En s’engageant dans cette voie, les deux chefs prennent toutefois le risque de s’enliser dans une guerre de mots à n’en plus finir. Ils prennent le risque de se décrédibiliser.
Stephen Harper a joué avec le feu lorsqu’il a insinué devant la presse, dans les premiers jours de la campagne, que Mme Wynne faisait un mauvais travail. « Je vais souligner ce qu’un haut fonctionnaire m’a dit lorsque j’ai pris le pouvoir [en 2006]. Il a dit : « Vous aurez vos meilleures relations avec les premiers ministres qui feront un bon travail dans leur province » », a déclaré le chef conservateur.
Et Kathleen Wynne de répondre que « l’Ontario a besoin d’un nouveau gouvernement fédéral avec lequel travailler », accusant au passage les conservateurs de « jouer à des jeux politiques au lieu de travailler avec les provinces dans le meilleur intérêt des gens de ce pays ». Elle a aussi qualifié d’« obstruction » et d’« affront » le refus d’Ottawa d’aider la province à mettre sur pied son propre régime d’épargne-retraite.
La tranchée est creusée.
Guerre sans issue
Or, à 74 jours d’un scrutin, M. Harper a très peu à gagner d’une guerre totale avec sa rivale ontarienne. Une guerre sans issue qui pourrait faire perdre aux conservateurs des votes précieux dans la province la plus populeuse où ils doivent absolument bien performer s’ils espèrent obtenir un quatrième mandat aux Communes.
D’autant plus que M. Harper a bien des fronts à surveiller. L’Alberta n’est plus le terreau fertile qu’elle était jadis pour sa formation. Et là aussi, le chef conservateur a joué avec le feu – certains diront même qu’il s’est brûlé le bout du nez – lorsqu’il a qualifié de « désastre » l’élection du gouvernement néo-démocrate de Rachel Notley.
Avec les néo-démocrates de Thomas Mulcair un peu devant et les libéraux de Justin Trudeau un pas derrière, une parole mal placée de Stephen Harper pourrait s’avérer coûteuse.
Il y a aussi un risque important pour Kathleen Wynne.
Que fera la chef libérale à Queen’s Park si, malgré ses manœuvres et ses prières, les conservateurs reprennent leur place sur les banquettes du pouvoir aux Communes – ne serait-ce que pour un mandat minoritaire? Quelle légitimité lui resterait-il pour aller à Ottawa demander son dû? Qu’arriverait-il aux grands projets d’infrastructure dans la province qui requièrent du financement fédéral? Quel serait le prix à payer pour les contribuables?
Mme Wynne agit-elle dans le meilleur intérêt de sa province, comme elle le dit, ou joue-t-elle le tout pour le tout dans le seul intérêt de sa troupe?
Les Ontariens pourront en juger après le 19 octobre.
Jouer la neutralité
Fait intéressant : plusieurs politiciens aux allégeances bien assumées ont choisi la neutralité à l’approche du scrutin fédéral. C’est le cas notamment du maire Jim Watson, à Ottawa. Il est libéral. Tout le monde sait qu’il est libéral. Ses élans partisans lui ont même valu quelques escarmouches avec des conservateurs de sa région dans le passé.
Qu’à cela ne tienne, M. Watson a décidé de se garder une petite gêne.
Le maire d’Ottawa a sûrement, dans son for intérieur, une préférence pour le Parti libéral. Mais il a aussi, dans sa ville, un grand chantier ferroviaire que les conservateurs ont promis de financer à hauteur de 1 milliard $. Et combien d’autres projets encore, à deux ans du 150e anniversaire de la Confédération canadienne.
Alors qu’il soit d’accord ou pas avec les politiques du gouvernement sortant, qu’il soit personnellement satisfait ou pas du choix des électeurs cet automne, M. Watson doit démontrer sa capacité à travailler en équipe avec ses interlocuteurs provinciaux et fédéraux. Ses commettants l’en remercieront.
Les Canadiens sont patients. Mais il leur arrive de punir très sévèrement leurs élus qui encouragent la division. On l’a vu en Alberta. On l’a vu lors des dernières municipales ontariennes.
C’est le risque que prennent Stephen Harper et Kathleen Wynne.

Consigne → Dans le texte sur Stephen Harper et Kathleen Wynne, reprenez le passage qui commence par « Stephen Harper a » et se poursuit jusqu'à « tranchée est creusée. », en changeant « haut fonctionnaire » en « conseiller ». Ce matériel n'est pas nécessaire pour l'exercice.

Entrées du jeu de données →
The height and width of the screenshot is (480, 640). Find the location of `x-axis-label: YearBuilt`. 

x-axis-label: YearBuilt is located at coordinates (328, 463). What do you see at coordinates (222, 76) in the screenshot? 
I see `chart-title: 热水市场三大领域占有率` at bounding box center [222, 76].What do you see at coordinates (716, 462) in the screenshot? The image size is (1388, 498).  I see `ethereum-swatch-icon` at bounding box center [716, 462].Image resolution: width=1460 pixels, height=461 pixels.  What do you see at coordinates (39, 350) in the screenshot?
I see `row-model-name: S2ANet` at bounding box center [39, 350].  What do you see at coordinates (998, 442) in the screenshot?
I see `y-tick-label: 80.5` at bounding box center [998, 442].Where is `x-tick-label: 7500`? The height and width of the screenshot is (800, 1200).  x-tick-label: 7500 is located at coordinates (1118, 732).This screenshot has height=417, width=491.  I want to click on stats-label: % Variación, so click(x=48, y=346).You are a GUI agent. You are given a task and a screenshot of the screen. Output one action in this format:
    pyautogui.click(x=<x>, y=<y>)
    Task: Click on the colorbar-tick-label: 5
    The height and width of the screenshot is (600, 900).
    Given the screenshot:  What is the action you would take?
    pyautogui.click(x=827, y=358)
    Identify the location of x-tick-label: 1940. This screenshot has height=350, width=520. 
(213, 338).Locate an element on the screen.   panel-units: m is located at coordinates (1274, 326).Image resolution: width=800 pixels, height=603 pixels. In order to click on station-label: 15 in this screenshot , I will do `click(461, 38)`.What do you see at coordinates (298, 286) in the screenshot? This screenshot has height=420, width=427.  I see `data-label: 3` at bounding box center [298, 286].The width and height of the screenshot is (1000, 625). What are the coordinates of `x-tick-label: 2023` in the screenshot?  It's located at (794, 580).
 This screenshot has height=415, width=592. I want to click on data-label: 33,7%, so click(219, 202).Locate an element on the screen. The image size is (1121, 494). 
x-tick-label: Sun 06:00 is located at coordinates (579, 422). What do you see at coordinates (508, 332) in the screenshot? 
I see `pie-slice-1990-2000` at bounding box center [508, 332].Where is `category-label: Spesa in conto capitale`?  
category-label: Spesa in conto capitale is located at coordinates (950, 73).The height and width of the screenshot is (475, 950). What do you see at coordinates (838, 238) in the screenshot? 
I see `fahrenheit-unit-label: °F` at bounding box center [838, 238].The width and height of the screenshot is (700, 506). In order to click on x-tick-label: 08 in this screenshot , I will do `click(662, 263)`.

Réponse →
Stephen Harper a joué avec le feu lorsqu’il a insinué devant la presse, dans les premiers jours de la campagne, que Mme Wynne faisait un mauvais travail. « Je vais souligner ce qu’un conseiller m’a dit lorsque j’ai pris le pouvoir [en 2006]. Il a dit : « Vous aurez vos meilleures relations avec les premiers ministres qui feront un bon travail dans leur province » », a déclaré le chef conservateur.
Et Kathleen Wynne de répondre que « l’Ontario a besoin d’un nouveau gouvernement fédéral avec lequel travailler », accusant au passage les conservateurs de « jouer à des jeux politiques au lieu de travailler avec les provinces dans le meilleur intérêt des gens de ce pays ». Elle a aussi qualifié d’« obstruction » et d’« affront » le refus d’Ottawa d’aider la province à mettre sur pied son propre régime d’épargne-retraite.
La tranchée est creusée.